Designating a Replication Source

Minimum Required Role: Cluster Administrator (also provided by Full Administrator)

The Cloudera Manager Server that you are logged into is the destination for replications set up using that Cloudera Manager instance. From the Admin Console of this destination Cloudera Manager instance, you can designate a peer Cloudera Manager Server as a source of HDFS and Apache Hive data for replication.

Configuring a Peer Relationship

  1. Go to the Peers page by selecting Backup > Peers. If there are no existing peers, you will see only an Add Peer button in addition to a short message. If peers already exist, they display in the Peers list.
  2. Click the Add Peer button.
  3. In the Add Peer dialog box, provide a name, the URL (including the port) of the Cloudera Manager Server source for the data to be replicated, and the login credentials for that server. Cloudera recommends that TLS/SSL be used. A warning is shown if the URL scheme is http instead of https. After configuring both peers to use TLS/SSL, add the remote source Cloudera Manager TLS/SSL certificate to the local Cloudera Manager truststore, and vice versa. See Configuring TLS (Encryption Only) for Cloudera Manager.
  4. Click the Add Peer button in the dialog box to create the peer relationship.

    The peer is added to the Peers list. Cloudera Manager automatically tests the connection between the Cloudera Manager Server and the peer. You can also click Test Connectivity to test the connection.

Modifying Peers

  1. Go to the Peers page by selecting Backup > Peers. If there are no existing peers, you will see only an Add Peer button in addition to a short message. If peers already exist, they display in the Peers list.
  2. Do one of the following:
    • Edit
      1. In the row for the peer, select Edit.
      2. Make your changes.
      3. Click Update Peer to save your changes.
    • Delete - In the row for the peer, click Delete.

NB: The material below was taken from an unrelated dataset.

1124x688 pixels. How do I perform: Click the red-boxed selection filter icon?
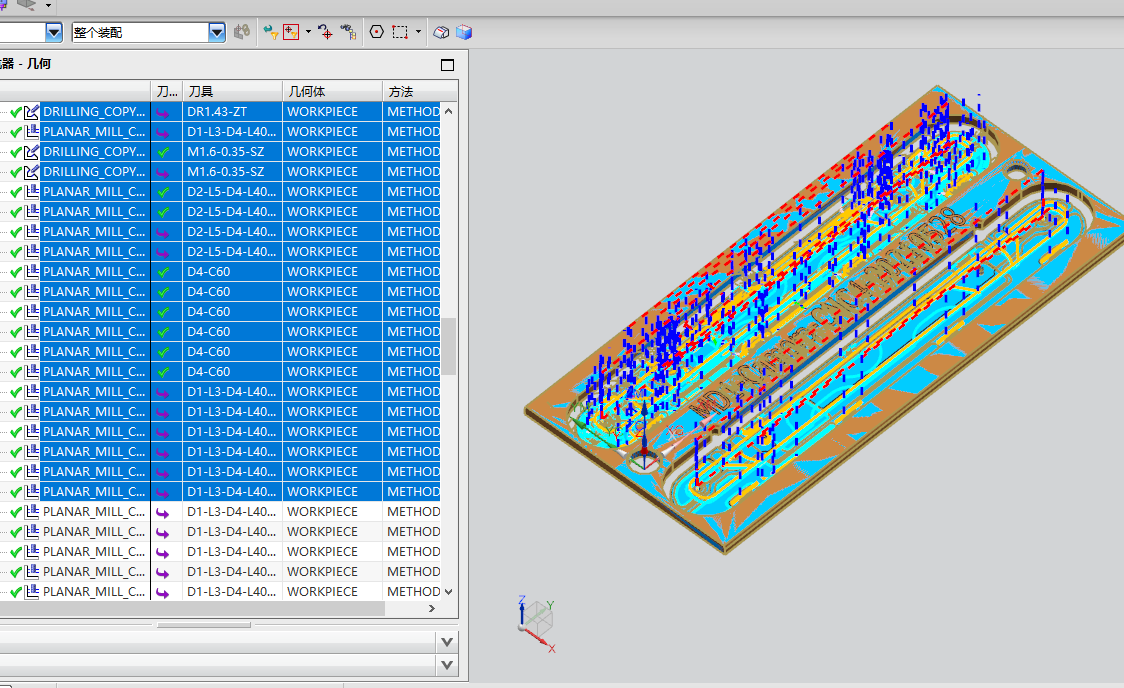291,32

Configuring an External Account for Amazon S3 Replication

To configure Amazon S3 as a source or destination for HDFS replication, configure an External Account that specifies the type of authentication to use. Amazon offers two types of authentication you can use with Amazon S3:
  • IAM Authentication. This type of authentication presumes that clients can have access to all of the data.
  • Access Key / Secret Key. This type of authentication is better suited for environments where you have multiple users or multi-tenancy. You can configure selective access for different data paths using this authentication.

For more information, see the Amazon S3 documentation.

To configure an External Account for Amazon S3:
  1. Go to Administration > External Accounts.
  2. Click the Add button and select one of the following:
    • Access Key Authentication

      This authentication mechanism requires you to obtain AWS credentials.

      1. Enter a Name of your choosing for this account.
      2. Enter the AWS Access Key ID.
      3. Enter the AWS Secret Key.
    • IAM Role-Based Authentication

      Select this option to use Amazon IAM role-base authentication.

Configuring Peers with SAML Authentication

If your cluster uses SAML Authentication, do the following before creating a peer:
  1. Create a Cloudera Manager user account that has the User Administrator or Full Administrator role.

    You can also use an existing user that has one of these roles. Since you will only use this user to create the peer relationship, you can delete the user account after adding the peer.

  2. Create or modify the peer, as described in this topic.
  3. (Optional) Delete the Cloudera Manager user account you just created.